With these probability assignments, we use the Bayes rule to compute (4) as

\begin{align*} \P(\Theta = 1 \mid X = 1, B) &= \frac{\P(X = 1 \mid \Theta = 1, B) \P(\Theta = 1 \mid B)}{\P(X = 1 \mid \Theta = 1, B) \P(\Theta = 1 \mid B) + \P(X = 1 \mid \Theta = 0, B) \P(\Theta = 0 \mid B)} \\ &= \frac{0.99 * 0.02}{0.99 * 0.02 + 0.04*0.98} = 0.3356. \end{align*}

(2)

This probability is not very high even though the test has very good false positive and false negative rates. This is because the prior probability $\P(\Theta = 1 \mid B)$ is very low (0.02). So, even with the positive test result, it is more likely than not that we are covid-free.

Here is an alternative method of reasoning in this problem. We can formulate this as a hypothesis testing problem with

H_0 : \Theta = 0 ~~ \text{versus} ~~ H_1: \Theta = 1

The null hypothesis represents not having covid. The $p$ -value in the above testing problem equals:

\P\{X = 1 | H_0\} = \P(X = 1 | \Theta = 0) = 0.04.

Usage of the naive standard cutoff 0.05 on the $p$ -value would now lead to rejection of the null hypothesis and declaring that I have Covid.
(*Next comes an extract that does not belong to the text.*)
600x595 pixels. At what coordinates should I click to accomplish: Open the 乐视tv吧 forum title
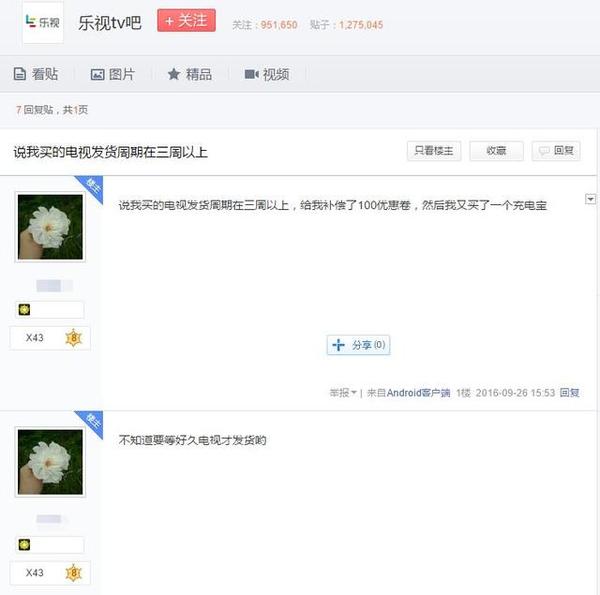pos(110,23)
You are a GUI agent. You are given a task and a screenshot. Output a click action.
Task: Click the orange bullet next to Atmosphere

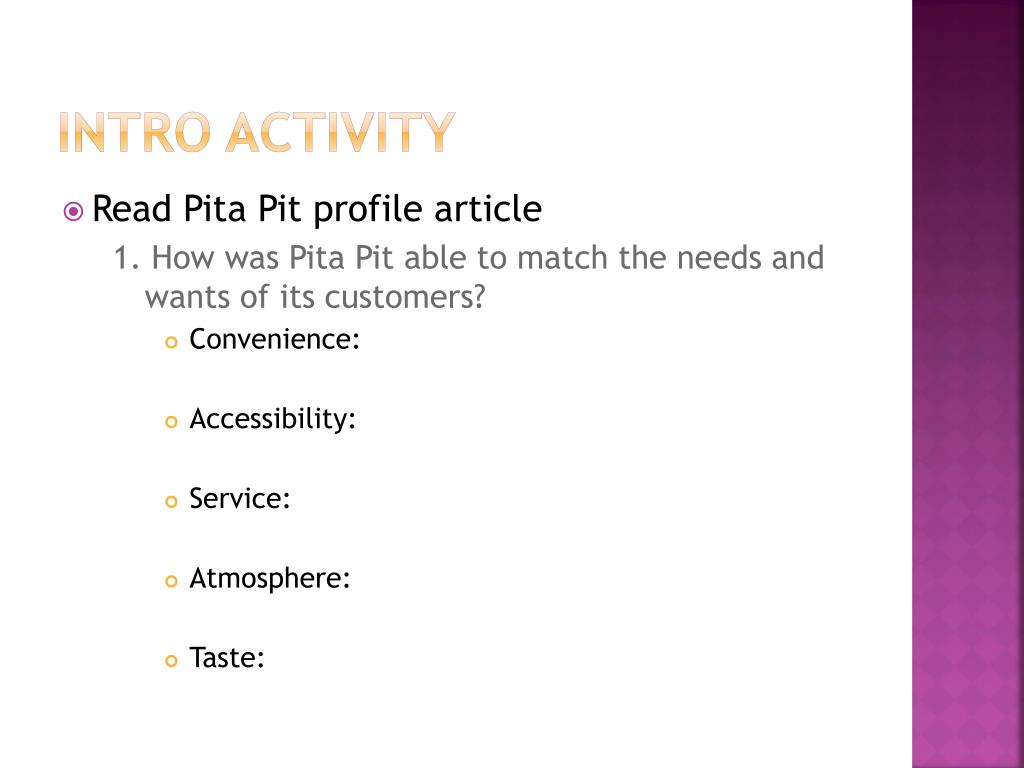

On the other hand, the previous argument (based on probability theory) gave a much higher probability to me not having Covid.

This $p$ -value based method does not even make use of the information given on $\P(\Theta = 1 \mid B)$ and $\P(X = 1|\Theta = 1, B)$ . It only makes use of $\P(X = 1|\Theta = 0)$ . Note that what we are after is $\P(\Theta = 0|X = 1)$ while the $p$ -value is $\P\{X = 1 \mid \Theta = 0\}$ . In general, $\P(A|B)$ and $\P(B|A)$ can be quite different. The correct way of relating them is via the Bayes rule. Without using Bayes rule, one cannot argue that $\P(A \mid B)$ is large or small using largeness or smallness of $\P(B \mid A)$ .

Consider, for example, the case where $A$ represents the event that a person is dead and $B$ represents the event that they were hanged. Here $\P(A \mid B)$ is quite close to one while $\P(B \mid A)$ is quite close to zero.

It is therefore quite problematic that one can say something about $\Theta = 0|X = 1$ from only $\P(X = 1|\Theta = 0)$ .

Methods such as testing based on $p$ -values (and putting arbitrary cutoffs on them) are not based on probability. They are examples of frequentist reasoning.

Example 2: Spots on a patient¶

Here the unknown parameter is $\Theta$ which represents the disease status. $\Theta$ can take the three values smallpox, chickenpox, neither of them.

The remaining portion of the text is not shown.